A major decisive factor is noise and heat. The 36 GB Seagate Cheetah 15k.3 is rated as outputting 32 dB, which is slightly higher than the 31 dB of the 18 GB model. However, two small 31 dB drives should at least in theory double the total sound pressure, which ought to increase the noise rating by approximately 3 dB. Thus two small drives should be slightly noisier (34 dB) than one large drive (32 dB). These numbers are of course theoretical, so I wonder if anyone has real-world experiences which lend credence to the theory?

As for temperatures, are two small drives likely to generate substantially more heat than one large drive?

Which, if any, of the four "data types" (OS, applications, pagefile and games) would benefit from being separated?

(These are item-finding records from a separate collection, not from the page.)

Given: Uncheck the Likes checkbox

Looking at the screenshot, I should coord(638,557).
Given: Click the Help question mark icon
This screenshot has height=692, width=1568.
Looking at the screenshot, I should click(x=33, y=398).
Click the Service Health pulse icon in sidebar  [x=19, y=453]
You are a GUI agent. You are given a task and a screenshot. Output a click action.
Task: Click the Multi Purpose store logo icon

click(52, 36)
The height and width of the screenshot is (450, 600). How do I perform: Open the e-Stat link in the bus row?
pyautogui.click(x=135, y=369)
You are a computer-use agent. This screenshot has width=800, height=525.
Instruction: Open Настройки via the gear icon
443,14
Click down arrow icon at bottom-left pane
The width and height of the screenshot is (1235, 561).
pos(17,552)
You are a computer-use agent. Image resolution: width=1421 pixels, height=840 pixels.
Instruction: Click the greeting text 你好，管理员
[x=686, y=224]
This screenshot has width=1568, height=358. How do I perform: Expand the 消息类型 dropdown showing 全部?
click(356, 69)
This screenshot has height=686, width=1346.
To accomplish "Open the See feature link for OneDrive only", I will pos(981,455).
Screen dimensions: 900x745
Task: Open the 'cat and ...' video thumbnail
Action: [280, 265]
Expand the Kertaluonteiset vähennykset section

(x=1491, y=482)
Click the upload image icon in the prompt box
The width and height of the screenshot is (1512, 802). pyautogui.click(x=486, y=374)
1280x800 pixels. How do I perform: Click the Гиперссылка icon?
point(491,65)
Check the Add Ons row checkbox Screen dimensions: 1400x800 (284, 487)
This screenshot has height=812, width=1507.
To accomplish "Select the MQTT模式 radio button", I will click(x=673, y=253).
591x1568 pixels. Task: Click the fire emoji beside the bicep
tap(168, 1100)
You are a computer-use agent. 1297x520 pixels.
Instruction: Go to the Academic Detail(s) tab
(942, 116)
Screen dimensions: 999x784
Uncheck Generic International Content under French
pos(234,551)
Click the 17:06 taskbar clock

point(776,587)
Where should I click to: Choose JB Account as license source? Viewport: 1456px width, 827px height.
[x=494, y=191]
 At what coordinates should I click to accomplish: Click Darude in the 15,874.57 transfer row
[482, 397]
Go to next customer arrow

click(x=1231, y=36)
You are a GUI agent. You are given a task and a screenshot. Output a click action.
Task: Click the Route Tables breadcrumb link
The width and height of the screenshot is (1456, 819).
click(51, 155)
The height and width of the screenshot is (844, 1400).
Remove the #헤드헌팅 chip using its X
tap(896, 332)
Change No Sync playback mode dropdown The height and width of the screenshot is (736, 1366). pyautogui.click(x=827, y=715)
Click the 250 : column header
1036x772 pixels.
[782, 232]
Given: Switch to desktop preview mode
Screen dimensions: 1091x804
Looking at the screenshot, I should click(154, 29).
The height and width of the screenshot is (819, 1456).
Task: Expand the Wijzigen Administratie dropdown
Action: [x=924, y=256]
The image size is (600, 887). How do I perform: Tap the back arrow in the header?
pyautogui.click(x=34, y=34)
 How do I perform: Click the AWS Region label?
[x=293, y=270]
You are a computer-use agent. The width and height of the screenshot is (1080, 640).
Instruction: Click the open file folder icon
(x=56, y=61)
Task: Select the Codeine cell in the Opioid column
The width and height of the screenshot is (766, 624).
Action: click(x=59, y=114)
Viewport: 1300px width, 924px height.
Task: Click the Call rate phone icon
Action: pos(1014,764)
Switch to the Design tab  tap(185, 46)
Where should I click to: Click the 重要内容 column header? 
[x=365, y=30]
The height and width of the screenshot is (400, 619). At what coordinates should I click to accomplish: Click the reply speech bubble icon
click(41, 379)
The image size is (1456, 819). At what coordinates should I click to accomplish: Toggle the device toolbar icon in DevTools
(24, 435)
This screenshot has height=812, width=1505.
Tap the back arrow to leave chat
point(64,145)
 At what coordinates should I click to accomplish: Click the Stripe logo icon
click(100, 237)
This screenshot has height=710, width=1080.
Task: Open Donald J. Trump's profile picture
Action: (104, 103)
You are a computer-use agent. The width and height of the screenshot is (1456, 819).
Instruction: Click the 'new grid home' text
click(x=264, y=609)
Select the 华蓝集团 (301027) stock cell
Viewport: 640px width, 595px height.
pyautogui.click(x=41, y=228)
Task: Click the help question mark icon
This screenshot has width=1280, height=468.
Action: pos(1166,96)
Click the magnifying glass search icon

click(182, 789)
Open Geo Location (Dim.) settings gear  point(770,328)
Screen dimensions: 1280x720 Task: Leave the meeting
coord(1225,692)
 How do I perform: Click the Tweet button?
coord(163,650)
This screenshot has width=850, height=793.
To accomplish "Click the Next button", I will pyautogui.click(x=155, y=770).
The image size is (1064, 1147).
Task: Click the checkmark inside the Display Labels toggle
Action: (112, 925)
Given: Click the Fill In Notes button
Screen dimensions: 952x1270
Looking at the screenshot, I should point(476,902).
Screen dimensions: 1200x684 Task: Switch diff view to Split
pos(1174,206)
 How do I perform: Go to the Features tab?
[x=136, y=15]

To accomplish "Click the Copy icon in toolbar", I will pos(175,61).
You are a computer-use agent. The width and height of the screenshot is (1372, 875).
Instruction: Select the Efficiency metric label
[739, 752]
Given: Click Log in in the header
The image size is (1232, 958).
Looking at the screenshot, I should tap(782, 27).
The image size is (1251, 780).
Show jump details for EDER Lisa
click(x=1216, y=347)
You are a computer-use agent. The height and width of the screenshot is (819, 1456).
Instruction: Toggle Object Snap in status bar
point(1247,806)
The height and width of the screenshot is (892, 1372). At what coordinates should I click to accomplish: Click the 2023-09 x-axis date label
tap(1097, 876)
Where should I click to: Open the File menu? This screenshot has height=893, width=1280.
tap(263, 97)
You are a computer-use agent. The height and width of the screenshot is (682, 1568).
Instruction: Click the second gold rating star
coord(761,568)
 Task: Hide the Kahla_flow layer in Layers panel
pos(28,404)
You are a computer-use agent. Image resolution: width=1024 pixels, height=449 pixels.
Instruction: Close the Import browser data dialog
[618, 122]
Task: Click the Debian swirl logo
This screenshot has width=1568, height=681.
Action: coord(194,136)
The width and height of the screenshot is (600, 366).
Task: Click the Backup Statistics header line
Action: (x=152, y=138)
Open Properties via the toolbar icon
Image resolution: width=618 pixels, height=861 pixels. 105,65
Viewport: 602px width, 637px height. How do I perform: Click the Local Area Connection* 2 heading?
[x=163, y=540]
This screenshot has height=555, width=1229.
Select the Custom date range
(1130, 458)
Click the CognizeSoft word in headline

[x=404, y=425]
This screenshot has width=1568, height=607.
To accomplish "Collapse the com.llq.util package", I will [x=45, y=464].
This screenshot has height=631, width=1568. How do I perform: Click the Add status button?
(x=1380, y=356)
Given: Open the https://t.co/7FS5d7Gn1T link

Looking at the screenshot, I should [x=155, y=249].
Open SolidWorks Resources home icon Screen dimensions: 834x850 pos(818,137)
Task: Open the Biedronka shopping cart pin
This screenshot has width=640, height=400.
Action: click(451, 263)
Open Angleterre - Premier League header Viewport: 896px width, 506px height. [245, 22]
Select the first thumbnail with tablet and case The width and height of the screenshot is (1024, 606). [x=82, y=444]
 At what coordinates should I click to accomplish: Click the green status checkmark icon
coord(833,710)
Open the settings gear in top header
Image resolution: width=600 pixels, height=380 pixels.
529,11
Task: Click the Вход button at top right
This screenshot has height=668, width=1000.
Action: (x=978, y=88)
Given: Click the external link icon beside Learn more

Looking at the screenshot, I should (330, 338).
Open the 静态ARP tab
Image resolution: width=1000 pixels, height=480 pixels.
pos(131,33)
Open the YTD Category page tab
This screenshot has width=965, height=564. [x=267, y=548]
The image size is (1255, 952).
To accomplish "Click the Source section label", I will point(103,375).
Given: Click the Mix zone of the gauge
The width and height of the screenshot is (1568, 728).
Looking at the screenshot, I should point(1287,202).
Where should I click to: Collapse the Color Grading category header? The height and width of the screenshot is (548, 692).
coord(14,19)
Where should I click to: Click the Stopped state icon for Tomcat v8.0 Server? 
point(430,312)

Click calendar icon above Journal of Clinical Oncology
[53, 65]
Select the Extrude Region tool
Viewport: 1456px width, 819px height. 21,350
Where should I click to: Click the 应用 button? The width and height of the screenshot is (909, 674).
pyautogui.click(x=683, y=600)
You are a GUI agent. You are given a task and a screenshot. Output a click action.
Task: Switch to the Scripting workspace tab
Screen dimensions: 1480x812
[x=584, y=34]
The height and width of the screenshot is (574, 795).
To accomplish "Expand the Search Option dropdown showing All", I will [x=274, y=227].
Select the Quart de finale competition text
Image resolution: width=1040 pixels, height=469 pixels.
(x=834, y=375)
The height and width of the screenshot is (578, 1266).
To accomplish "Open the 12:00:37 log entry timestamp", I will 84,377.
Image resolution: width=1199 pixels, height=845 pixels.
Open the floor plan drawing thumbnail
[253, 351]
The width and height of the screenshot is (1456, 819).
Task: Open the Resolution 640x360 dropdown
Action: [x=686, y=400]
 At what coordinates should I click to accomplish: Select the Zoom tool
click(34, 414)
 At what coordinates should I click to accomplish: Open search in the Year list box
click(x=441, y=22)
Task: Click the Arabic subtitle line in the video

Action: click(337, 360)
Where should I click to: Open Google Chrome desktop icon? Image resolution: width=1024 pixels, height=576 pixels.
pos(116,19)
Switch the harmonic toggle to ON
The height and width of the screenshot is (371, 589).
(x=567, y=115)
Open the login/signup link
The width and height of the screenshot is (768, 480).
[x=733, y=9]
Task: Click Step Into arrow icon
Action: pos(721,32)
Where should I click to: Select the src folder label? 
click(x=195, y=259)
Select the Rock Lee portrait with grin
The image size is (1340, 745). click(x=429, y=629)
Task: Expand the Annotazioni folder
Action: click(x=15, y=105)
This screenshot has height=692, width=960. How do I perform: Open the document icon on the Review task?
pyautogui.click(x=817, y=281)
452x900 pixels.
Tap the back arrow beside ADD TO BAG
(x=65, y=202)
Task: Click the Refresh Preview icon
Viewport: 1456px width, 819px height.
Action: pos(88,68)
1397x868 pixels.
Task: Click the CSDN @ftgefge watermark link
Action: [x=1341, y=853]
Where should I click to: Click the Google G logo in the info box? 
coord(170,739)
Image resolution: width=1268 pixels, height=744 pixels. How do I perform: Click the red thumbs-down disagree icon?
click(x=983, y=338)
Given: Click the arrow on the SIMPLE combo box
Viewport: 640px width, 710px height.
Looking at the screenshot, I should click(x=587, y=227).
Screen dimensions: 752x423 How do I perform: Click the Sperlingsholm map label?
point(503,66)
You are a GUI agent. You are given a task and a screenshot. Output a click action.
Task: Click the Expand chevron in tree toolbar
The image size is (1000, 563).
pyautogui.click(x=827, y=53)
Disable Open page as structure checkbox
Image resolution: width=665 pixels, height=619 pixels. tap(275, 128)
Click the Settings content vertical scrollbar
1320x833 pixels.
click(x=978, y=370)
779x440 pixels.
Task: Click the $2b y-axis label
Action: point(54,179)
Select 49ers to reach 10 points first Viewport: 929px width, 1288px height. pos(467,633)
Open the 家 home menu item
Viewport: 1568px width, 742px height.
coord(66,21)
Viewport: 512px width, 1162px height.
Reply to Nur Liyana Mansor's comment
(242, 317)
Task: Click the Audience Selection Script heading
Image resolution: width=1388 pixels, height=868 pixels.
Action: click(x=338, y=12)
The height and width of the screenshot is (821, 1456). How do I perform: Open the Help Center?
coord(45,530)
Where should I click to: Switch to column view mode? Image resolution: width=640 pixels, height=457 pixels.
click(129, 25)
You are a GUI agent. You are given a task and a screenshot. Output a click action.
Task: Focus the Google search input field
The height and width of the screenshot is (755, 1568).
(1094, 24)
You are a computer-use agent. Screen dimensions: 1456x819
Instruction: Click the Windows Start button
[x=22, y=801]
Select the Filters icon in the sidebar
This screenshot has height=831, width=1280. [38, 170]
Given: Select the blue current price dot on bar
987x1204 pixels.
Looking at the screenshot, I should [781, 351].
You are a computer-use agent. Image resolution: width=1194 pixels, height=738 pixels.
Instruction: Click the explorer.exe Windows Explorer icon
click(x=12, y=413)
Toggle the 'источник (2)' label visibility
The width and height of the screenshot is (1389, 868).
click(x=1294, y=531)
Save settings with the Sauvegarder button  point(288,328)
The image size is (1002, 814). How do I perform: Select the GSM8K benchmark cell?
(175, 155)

Are there any rules of thumb, suggesting that for example the pagefile should always be separated from the OS or the like?

There's also a large IDE data drive present, which is why the Cheetah(s) shouldn't have to be huge.

Two GB of RAM might contribute to lessening the paging to disk. Would any improvements in performance and/or responsiveness, resulting from the use of two independent Cheetahs, be too slight to be noticable? What would you do?

Is the OS only read/written at bootup/shutdown, or are DLLs etc. constantly accessed during normal operation? How about applications, are they only read/written at launch and then stored in RAM? Or are libraries and/or executables automatically paged out to disk when not in use, despite abundance of RAM? Would it help to have a pagefile on a RAM disk, aside from the oblgatory pagefile residing on a harddrive?

The main purpose of the IDE drive is to house a backup of the SCSI drive(s), lots of large (~10 MB) still animation frames, as well as Huffyuv and MPEG2 compressed completed animations. Thus the IDE drive will be heavily accessed when compositing (using the still frames) and when playing back video streams. I don't think it would be wise to put a pagefile on the IDE drive. Or would Windows' "adaptive paging distribution" be smart enough to choose a pagefile on a SCSI drive when the IDE drive is busy? I know it does in theory, but does it work well enough for the risk of interrupting a real-time video-stream from the IDE drive to be minimal? The reasoning provides that there are at least two pagefiles; one on the IDE drive and one on a SCSI drive.

As for the sizes of the OS, applications, pagefile and games:
-Don't know how much space WinXP Pro occupies.
-Apps can probably fit in around 10 GB.
-Four GB pagefile.
-Games don't have to be on the Cheetahs, but any space that's left could be filled with a couple of games.

Is there a point in enabling system restore for all drives, as opposed to only for the OS drive? Is the required space, for the system restore files, a significant percentage of the size of all data on the drive?

If numerous pagefiles are used, is it advisable/necessary for the sum of their sizes to be below the maximum allowed pagefile size (4 GB I think)?


Thank you in advance and sorry for the long post!